Dhermond is a village and union council also in the Talagang Tehsil, Talagang District, Punjab Province, Pakistan.  It is around 25 km from Tehsil Headquarters i.e. Talagang.  Its coordinates on the map are 32°56'41"N   72°10'11"E.

The population of Dhermond is around 25,000 and the majority of its people are serving in the Armed Forces of the country or associated with Govt. jobs.  The village has a High School for boys and another for girls.  The nearby villages are Darot, Dhoke Fateh Shah, Tamman, Budhial and Dhoke Mosahib.

The major crops of the area are wheat, Mongphali (Peanuts), Jawar, Bajra, Joa (Barley). 
The crops are dependent on rain but Tube wells are visible in many places.

The crime rate is almost nil. Awan, Rehan, Sabal, Jugial, Hafzal, Bhilwal, Sheral, Qutbal, Anwal and Syed are the major castes. Other castes include Malik, Daphral, Bhilwal and Arain.

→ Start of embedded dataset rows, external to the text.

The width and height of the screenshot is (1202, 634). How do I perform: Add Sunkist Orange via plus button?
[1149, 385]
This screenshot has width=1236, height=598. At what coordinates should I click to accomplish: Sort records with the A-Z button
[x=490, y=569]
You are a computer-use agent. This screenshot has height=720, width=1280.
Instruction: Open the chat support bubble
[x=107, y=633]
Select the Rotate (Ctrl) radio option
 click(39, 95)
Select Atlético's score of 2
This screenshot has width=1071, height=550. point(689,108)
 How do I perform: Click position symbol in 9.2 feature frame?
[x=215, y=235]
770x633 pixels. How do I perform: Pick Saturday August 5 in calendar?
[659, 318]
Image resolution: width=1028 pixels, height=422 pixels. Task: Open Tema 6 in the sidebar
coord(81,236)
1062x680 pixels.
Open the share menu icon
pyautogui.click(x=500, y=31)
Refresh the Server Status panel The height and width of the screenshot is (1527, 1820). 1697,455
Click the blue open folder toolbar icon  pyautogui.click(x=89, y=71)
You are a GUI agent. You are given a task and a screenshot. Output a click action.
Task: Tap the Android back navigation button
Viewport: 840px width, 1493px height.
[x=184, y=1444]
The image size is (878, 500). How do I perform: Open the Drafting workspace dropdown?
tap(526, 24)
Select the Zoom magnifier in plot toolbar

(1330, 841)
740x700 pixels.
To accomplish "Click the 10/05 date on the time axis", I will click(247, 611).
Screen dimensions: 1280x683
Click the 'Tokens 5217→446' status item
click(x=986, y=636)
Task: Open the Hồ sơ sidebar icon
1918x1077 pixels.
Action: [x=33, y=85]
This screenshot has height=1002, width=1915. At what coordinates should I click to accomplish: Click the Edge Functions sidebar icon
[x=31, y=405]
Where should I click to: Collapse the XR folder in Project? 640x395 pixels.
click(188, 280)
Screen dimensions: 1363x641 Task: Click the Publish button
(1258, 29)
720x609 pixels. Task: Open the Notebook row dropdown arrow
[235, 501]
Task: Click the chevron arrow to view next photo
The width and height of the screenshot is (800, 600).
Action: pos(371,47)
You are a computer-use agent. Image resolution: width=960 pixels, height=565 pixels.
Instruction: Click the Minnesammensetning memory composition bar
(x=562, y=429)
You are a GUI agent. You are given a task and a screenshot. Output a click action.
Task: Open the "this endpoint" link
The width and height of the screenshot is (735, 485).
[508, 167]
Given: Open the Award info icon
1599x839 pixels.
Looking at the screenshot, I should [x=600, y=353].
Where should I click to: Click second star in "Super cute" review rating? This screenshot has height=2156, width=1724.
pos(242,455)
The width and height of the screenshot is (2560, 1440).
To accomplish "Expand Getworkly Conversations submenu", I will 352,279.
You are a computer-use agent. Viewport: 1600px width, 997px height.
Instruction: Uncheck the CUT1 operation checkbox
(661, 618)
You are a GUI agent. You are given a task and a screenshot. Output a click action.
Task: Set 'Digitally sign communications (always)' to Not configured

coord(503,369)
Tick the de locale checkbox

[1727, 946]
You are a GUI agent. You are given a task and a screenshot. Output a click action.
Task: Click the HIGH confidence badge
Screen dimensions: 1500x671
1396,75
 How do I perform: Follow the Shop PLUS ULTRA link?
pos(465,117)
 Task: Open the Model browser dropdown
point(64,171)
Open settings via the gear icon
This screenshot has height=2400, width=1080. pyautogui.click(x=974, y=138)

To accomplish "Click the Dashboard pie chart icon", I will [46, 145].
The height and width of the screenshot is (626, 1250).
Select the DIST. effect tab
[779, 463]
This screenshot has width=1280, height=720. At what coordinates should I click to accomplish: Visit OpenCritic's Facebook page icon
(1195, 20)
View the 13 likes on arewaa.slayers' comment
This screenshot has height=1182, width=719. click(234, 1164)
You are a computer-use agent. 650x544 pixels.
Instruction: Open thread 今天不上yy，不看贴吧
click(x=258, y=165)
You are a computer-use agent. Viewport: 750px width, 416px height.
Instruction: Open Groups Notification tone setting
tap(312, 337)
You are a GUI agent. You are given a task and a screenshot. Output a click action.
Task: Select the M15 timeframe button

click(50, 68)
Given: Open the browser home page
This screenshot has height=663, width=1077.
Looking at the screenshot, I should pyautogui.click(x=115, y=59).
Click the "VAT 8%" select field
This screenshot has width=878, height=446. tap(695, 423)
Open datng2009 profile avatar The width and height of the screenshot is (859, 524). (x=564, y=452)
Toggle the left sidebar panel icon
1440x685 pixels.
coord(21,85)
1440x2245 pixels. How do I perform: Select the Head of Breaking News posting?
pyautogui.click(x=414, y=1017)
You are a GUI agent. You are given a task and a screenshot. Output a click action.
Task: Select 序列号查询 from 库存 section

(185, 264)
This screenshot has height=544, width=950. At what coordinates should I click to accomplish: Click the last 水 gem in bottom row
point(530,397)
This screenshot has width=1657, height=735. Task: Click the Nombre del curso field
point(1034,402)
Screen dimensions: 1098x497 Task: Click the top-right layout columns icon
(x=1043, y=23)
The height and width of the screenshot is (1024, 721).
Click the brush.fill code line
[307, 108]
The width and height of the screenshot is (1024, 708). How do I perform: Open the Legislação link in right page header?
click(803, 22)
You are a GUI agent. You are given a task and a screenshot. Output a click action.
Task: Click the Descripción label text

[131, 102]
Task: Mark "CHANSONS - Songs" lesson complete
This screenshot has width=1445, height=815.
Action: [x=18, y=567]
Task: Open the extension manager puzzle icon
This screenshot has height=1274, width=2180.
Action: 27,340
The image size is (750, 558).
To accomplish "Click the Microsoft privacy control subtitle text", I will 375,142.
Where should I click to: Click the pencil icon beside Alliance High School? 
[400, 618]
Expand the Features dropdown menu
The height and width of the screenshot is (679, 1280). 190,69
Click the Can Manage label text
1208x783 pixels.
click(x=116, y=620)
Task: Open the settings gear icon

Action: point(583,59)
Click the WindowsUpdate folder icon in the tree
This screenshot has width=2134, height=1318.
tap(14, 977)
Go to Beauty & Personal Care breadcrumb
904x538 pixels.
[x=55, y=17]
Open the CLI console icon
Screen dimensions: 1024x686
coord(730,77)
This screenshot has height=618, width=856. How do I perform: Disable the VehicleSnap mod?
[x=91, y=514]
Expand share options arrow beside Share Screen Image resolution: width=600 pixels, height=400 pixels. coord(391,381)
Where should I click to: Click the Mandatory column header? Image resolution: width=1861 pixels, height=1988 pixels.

Small streams of beautiful water flow These are called Ankar and Sir'ri on both sides of the village. Which makes the location of this village even more attractive

Topography
The terrain varies from fertile land to rocky places which are completely barren. The village is surrounded by two streams named Naala Sirri and Naala Ankar.